#### Work required
Repeat the entire listing exactly.

Start of Block

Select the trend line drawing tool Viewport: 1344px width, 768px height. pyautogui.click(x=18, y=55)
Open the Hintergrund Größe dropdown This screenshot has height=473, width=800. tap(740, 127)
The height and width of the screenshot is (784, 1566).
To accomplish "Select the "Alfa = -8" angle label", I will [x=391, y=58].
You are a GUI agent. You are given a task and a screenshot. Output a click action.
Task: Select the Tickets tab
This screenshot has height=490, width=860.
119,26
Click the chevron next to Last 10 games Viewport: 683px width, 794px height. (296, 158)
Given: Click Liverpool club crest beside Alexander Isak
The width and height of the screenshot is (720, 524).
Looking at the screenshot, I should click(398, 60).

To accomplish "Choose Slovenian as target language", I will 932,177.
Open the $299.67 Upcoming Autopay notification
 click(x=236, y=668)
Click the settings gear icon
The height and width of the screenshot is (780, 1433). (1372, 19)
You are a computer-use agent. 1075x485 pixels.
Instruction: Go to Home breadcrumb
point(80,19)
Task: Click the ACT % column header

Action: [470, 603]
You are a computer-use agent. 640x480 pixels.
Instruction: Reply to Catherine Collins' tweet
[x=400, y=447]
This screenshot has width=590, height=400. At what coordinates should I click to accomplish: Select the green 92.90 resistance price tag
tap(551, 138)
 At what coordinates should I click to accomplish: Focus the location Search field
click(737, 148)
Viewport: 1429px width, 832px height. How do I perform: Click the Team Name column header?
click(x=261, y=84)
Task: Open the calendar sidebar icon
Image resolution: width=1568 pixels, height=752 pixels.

End of Block

#### Result for this task
Select the trend line drawing tool Viewport: 1344px width, 768px height. pyautogui.click(x=18, y=55)
Open the Hintergrund Größe dropdown This screenshot has height=473, width=800. tap(740, 127)
The height and width of the screenshot is (784, 1566).
To accomplish "Select the "Alfa = -8" angle label", I will [x=391, y=58].
You are a GUI agent. You are given a task and a screenshot. Output a click action.
Task: Select the Tickets tab
This screenshot has height=490, width=860.
119,26
Click the chevron next to Last 10 games Viewport: 683px width, 794px height. (296, 158)
Given: Click Liverpool club crest beside Alexander Isak
The width and height of the screenshot is (720, 524).
Looking at the screenshot, I should click(398, 60).

To accomplish "Choose Slovenian as target language", I will 932,177.
Open the $299.67 Upcoming Autopay notification
 click(x=236, y=668)
Click the settings gear icon
The height and width of the screenshot is (780, 1433). (1372, 19)
You are a computer-use agent. 1075x485 pixels.
Instruction: Go to Home breadcrumb
point(80,19)
Task: Click the ACT % column header

Action: [470, 603]
You are a computer-use agent. 640x480 pixels.
Instruction: Reply to Catherine Collins' tweet
[x=400, y=447]
This screenshot has width=590, height=400. At what coordinates should I click to accomplish: Select the green 92.90 resistance price tag
tap(551, 138)
 At what coordinates should I click to accomplish: Focus the location Search field
click(737, 148)
Viewport: 1429px width, 832px height. How do I perform: Click the Team Name column header?
click(x=261, y=84)
Task: Open the calendar sidebar icon
Image resolution: width=1568 pixels, height=752 pixels.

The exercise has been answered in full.